Now this state of public feeling has produced one rather odd, but very important effect. While our attitude is growing more revolutionary, it is growing less Socialistic. For Socialism proposes to give to the state, and therefore to statesmen, fresh powers against social abuses. And England in its modern mood is rather more suspicious of the statesmen than of the bosses or middlemen whom they are supposed to control. The simple Socialistic formula that government should own the mines, for example- that simple formula begins to look a little too simple when people are suspecting that the mine owners own the government. The mere proposal to set the politician to watch the capitalist has been disturbed by the rather disconcerting discovery that they are both the same man. We are past the point where being a capitalist is the only way of becoming a politician, and we are dangerously near the point where being a politician is much the quickest way of becoming a capitalist. But while the European
haute politique is hypocritical and diseased (much more so, I should say, than the American), there is certainly less "graft" and corrupt give-and-take in the mass of minor functionaries or moderate fortunes; and this very comparative honesty in the less successful mass of Europe increases their uneasiness touching the national leadership. The English people, so far from being supine and decadent, are much more vigorous and wide-awake than they have been for a long time. But they have awakened in a cage.

coffee pot curve said...

Thanks Mike, an enjoyable read. Yes I think it very much matches today's world.

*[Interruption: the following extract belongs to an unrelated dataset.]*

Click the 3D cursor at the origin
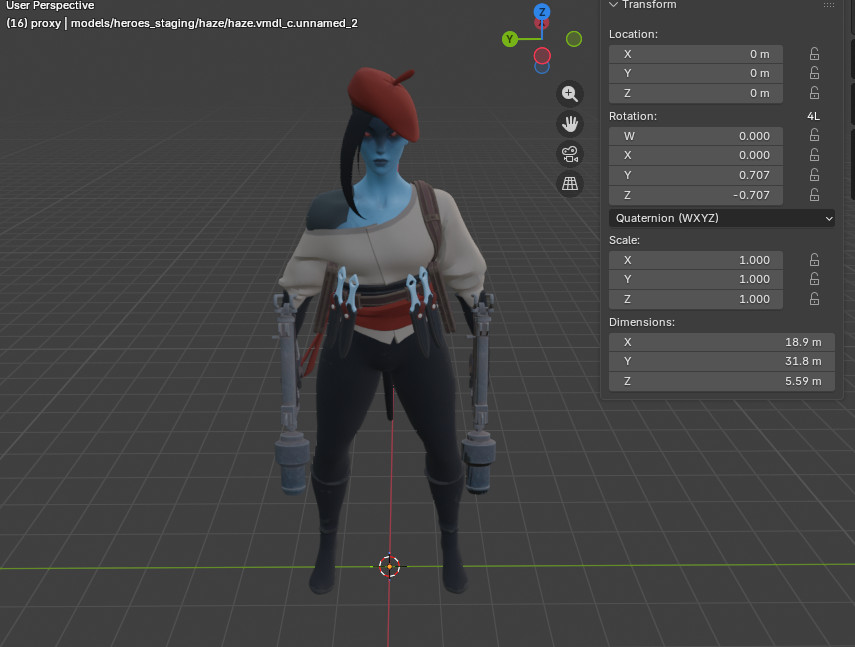Screen dimensions: 855x647 [390, 566]
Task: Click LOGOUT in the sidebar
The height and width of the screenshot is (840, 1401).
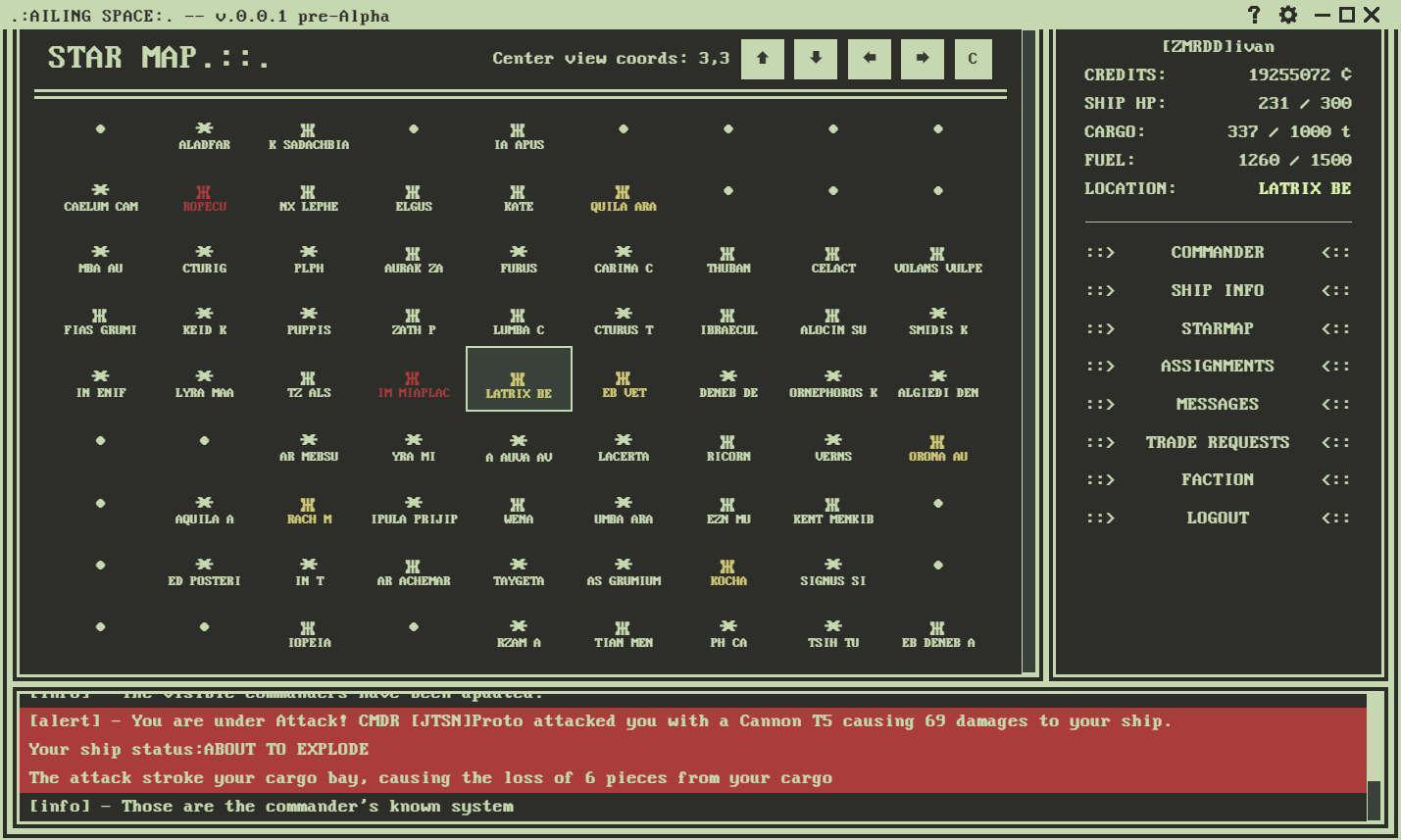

This doubt of the powers that be is vague but universal, and had a sort of stifled explosion at the time of the Titanic affair; a general suspicion that governors cannot be trusted to govern or inspectors to inspect or arbiters to arbitrate, that captains are not to be trusted with ships, that lawyers are not to be trusted with laws. The kind of man who comes to the top everywhere conquers nothing but his superiors, gains nothing but his own gain. In modern England the successful man is not a success.
This quote also stands out to me. As a reflection of today's world.